Computational models of learning and decision-making
This repository contains a selection of useful functions for modelling of behaviour in learning and decision-making tasks.
All of these functions are written on top of JAX. As a result, this code may not work on Windows unless using WSL.
Installation
You can install the package directly from GitHub using pip:
pip install git+https://github.com/the-wise-lab/behavioural-modelling.git
Alternatively, clone the repository and run pip install . -e from the root directory.
For example:
git clone https://github.com/the-wise-lab/behavioural-modelling.git
cd behavioural-modelling
pip install -e .
This will install an editable version of the package, meaning that you can modify the code and the changes will be reflected in the package.
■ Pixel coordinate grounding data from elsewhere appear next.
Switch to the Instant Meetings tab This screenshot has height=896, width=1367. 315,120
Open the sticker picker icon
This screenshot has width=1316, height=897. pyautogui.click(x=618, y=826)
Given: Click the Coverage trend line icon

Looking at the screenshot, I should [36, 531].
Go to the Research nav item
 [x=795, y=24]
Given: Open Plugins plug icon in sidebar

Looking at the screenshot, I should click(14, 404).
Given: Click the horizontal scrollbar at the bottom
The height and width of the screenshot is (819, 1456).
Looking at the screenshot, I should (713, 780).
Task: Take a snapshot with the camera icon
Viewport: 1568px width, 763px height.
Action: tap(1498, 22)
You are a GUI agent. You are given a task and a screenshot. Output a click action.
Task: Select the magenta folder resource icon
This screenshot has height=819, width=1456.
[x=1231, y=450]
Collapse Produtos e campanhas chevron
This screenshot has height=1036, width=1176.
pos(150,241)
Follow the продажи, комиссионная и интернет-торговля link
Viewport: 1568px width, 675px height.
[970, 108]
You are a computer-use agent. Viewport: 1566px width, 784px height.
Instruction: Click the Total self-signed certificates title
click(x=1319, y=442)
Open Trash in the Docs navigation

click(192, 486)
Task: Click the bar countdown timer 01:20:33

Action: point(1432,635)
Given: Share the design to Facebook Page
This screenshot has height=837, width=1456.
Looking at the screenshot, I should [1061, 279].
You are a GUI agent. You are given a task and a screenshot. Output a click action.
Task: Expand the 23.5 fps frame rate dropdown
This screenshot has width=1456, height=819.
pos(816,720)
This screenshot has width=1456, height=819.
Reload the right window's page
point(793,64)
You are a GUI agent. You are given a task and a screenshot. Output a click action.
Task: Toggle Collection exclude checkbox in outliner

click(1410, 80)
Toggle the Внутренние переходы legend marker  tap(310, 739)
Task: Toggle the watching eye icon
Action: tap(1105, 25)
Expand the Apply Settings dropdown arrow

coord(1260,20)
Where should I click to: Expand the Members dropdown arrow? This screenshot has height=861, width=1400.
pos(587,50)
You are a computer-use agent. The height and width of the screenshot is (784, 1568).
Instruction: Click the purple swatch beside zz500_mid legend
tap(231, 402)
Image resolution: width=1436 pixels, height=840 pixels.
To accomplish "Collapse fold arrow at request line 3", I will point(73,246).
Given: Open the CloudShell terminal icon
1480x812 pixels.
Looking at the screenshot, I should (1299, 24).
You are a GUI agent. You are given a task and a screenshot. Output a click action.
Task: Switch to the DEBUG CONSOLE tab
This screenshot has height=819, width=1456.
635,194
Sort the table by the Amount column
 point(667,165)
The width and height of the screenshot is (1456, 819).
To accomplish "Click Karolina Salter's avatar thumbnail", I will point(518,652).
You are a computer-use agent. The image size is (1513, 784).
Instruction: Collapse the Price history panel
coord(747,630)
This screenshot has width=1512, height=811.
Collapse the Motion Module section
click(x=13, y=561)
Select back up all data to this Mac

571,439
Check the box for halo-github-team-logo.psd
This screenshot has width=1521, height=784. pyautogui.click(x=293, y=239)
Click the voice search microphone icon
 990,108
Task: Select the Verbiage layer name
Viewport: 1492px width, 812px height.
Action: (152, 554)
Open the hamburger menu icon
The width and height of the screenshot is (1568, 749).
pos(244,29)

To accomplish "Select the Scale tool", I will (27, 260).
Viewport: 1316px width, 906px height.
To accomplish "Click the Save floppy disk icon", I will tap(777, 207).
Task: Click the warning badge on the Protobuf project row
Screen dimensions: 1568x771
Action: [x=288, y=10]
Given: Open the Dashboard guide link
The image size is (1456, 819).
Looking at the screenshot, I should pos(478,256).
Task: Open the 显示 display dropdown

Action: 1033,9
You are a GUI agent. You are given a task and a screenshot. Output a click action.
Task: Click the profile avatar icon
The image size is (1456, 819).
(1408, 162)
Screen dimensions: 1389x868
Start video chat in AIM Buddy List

It can then be used as a regular Python package:
from behavioural_modelling.decision_rules import softmax
Documentation
Documentation can be found here.
Examples
Example Jupyter notebooks can be found in the examples directory.
General principles
The intention of this package to provide functions implementing specific behavioural models, not for fitting these models. The idea is that these functions are modular and can be used in a variety of contexts, including fitting, simulation, and analysis.
A scenario case might involve:
- Defining a model.
- Simulating data from that model for multiple trials and multiple subjects.
- Performing model fitting based on this.
This package is intended to perform step (1) only.